Parametric tests assume a normal distribution of values, or a “bell-shaped curve.” For example, height is roughly a normal distribution in that if you were to graph height from a group of people, one would see a typical bell-shaped curve. This distribution is also called a Gaussian distribution.
Which of these is an assumption when using a parametric test?
For almost all of the parametric tests, a normal distribution is assumed for the variable of interest in the data under consideration. Testing for randomness is a necessary assumption for the statistical analysis. The randomness is mostly related to the assumption that the data has been obtained from a random sample.
Which is an example of a parametric statistical test?
For example, the population mean is a parameter, while the sample mean is a statistic. A parametric statistical test makes an assumption about the population parameters and the distributions that the data comes from. These types of tests assume to data is from normal distribution.

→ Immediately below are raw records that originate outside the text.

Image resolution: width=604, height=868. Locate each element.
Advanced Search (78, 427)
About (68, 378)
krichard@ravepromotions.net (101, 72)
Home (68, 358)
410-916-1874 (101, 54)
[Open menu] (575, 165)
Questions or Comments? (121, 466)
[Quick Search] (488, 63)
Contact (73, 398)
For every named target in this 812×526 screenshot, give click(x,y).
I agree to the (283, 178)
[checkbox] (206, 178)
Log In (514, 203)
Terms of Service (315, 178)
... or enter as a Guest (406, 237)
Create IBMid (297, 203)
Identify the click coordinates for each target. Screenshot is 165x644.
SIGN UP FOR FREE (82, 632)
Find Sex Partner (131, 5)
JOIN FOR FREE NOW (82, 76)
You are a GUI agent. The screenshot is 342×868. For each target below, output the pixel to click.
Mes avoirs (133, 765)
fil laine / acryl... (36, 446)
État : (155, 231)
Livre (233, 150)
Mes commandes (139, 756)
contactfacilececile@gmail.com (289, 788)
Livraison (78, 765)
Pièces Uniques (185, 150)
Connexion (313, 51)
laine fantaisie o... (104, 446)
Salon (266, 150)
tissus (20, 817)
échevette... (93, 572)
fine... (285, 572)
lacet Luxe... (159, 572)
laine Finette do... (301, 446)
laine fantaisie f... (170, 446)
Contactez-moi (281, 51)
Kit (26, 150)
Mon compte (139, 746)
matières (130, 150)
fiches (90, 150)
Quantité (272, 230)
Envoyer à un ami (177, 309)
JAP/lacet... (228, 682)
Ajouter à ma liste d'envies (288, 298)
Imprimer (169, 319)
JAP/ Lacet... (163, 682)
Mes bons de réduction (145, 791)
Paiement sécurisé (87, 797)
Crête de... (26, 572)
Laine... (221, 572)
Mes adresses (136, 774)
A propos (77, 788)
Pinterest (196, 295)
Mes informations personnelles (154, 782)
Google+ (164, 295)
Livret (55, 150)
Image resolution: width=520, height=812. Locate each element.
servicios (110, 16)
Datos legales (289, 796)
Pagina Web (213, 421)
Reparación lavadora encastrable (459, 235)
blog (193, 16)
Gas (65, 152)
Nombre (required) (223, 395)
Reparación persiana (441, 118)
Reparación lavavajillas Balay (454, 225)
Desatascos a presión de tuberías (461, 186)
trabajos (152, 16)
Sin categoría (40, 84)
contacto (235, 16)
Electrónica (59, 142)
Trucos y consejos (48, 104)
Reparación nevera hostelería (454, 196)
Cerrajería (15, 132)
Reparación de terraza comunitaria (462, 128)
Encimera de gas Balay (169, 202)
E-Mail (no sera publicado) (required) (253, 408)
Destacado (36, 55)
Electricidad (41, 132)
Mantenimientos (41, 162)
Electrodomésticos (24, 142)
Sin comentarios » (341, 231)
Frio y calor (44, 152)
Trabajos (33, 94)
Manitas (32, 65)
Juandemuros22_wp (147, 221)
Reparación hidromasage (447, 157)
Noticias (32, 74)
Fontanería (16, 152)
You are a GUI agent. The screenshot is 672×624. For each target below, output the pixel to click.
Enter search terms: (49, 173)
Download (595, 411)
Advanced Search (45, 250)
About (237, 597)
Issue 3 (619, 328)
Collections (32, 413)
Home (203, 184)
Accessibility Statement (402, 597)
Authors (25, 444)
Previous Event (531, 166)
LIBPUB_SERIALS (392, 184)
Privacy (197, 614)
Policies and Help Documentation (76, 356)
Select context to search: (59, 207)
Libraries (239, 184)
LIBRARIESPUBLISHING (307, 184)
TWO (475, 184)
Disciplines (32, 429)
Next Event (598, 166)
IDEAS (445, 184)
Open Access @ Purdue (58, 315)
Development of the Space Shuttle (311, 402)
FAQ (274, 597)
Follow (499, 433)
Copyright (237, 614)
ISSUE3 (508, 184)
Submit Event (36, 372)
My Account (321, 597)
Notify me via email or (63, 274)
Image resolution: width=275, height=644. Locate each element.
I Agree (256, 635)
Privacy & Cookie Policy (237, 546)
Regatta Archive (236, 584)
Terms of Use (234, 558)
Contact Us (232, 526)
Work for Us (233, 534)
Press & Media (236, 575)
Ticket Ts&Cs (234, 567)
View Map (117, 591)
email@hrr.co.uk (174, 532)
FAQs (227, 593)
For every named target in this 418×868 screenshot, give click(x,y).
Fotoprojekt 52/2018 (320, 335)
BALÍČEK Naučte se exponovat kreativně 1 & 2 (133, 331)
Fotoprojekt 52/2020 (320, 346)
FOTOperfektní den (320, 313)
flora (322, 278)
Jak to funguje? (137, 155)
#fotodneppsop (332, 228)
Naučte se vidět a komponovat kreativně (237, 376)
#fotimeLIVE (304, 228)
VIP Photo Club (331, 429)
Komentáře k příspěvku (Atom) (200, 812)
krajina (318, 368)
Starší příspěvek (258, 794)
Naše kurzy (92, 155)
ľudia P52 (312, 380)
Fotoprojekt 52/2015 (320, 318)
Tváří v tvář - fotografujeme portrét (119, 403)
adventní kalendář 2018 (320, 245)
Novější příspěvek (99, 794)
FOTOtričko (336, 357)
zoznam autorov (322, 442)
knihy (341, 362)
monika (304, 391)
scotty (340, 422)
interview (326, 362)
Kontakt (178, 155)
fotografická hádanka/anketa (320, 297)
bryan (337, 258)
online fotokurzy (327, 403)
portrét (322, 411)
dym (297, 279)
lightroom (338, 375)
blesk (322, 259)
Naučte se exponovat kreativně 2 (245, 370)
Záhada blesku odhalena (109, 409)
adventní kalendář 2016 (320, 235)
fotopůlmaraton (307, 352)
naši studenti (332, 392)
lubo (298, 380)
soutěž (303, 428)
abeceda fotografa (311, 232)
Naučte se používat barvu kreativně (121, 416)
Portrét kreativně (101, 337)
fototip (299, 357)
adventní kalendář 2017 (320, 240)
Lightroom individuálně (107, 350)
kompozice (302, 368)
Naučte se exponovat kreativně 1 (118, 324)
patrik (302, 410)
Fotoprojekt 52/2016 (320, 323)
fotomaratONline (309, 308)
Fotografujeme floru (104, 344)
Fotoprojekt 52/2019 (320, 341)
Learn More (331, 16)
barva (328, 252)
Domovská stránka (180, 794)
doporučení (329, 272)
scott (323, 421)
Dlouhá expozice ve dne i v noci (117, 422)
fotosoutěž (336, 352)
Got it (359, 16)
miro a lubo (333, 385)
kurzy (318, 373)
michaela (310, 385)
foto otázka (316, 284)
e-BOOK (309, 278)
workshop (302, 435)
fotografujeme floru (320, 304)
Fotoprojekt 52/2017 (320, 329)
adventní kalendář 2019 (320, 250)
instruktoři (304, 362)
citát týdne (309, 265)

When do you need to use a nonparametric test?
Some common situations for using nonparametric tests are when the distribution is not normal (the distribution is skewed), the distribution is not known, or the sample size is too small (<30) to assume a normal distribution. Also, if there are extreme values or values that are clearly “out of range,” nonparametric tests should be used.
When to accept testing when using a population?
Clearly, to accept testing when using a population, we need to dispense with the basis of those tests in sampling procedures. One way to do this is to recognize the close connection between our sample-theoretic tests–such as t, Z, and F–and randomization procedures. Randomization tests are based on the sample at hand.
Which is the final assumption in statistical inference?
The final assumption is the homogeneity of variance. Homogeneous, or equal, variance exists when the standard deviations of samples are approximately equal. There are three types to T-test: (i) Correlated or paired T-test, (ii) Equal variance (or pooled) T-test (iii) Unequal variance T-test.